Written task:
Quote word for word the lines of the records from the line with "Given: Toggle fullscreen mode for the chart" to the line with "click(596, 778)", both included.
....................
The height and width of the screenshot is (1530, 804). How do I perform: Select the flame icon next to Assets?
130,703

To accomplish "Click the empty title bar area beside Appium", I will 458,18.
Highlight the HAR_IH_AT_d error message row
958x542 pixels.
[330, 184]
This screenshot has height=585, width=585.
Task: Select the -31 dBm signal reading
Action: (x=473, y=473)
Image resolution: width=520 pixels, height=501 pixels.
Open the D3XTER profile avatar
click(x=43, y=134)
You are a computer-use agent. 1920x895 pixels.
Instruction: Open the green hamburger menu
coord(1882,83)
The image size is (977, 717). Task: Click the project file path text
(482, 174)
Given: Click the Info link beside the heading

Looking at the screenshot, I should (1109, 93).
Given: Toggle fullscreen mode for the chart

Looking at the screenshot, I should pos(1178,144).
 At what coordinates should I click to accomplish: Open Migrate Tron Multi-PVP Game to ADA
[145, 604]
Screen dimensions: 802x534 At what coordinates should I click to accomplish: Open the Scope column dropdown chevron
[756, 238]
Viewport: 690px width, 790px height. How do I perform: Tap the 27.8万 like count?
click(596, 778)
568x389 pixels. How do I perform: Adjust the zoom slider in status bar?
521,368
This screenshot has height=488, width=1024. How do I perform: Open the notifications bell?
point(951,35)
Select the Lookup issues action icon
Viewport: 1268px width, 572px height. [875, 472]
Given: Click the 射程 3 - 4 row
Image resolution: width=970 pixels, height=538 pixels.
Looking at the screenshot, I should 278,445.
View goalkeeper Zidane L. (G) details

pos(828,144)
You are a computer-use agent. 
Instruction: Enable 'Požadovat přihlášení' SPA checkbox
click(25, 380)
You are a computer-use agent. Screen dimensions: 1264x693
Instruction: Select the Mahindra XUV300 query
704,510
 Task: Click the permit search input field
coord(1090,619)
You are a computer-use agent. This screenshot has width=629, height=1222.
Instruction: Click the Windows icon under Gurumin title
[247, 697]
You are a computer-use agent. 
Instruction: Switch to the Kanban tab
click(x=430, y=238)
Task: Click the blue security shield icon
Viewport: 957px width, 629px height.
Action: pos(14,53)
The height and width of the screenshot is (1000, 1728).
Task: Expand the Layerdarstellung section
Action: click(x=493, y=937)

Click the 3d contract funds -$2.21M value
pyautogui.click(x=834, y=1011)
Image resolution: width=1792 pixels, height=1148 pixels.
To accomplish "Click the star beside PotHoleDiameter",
....................
Full solution:
Given: Toggle fullscreen mode for the chart

Looking at the screenshot, I should pos(1178,144).
 At what coordinates should I click to accomplish: Open Migrate Tron Multi-PVP Game to ADA
[145, 604]
Screen dimensions: 802x534 At what coordinates should I click to accomplish: Open the Scope column dropdown chevron
[756, 238]
Viewport: 690px width, 790px height. How do I perform: Tap the 27.8万 like count?
click(596, 778)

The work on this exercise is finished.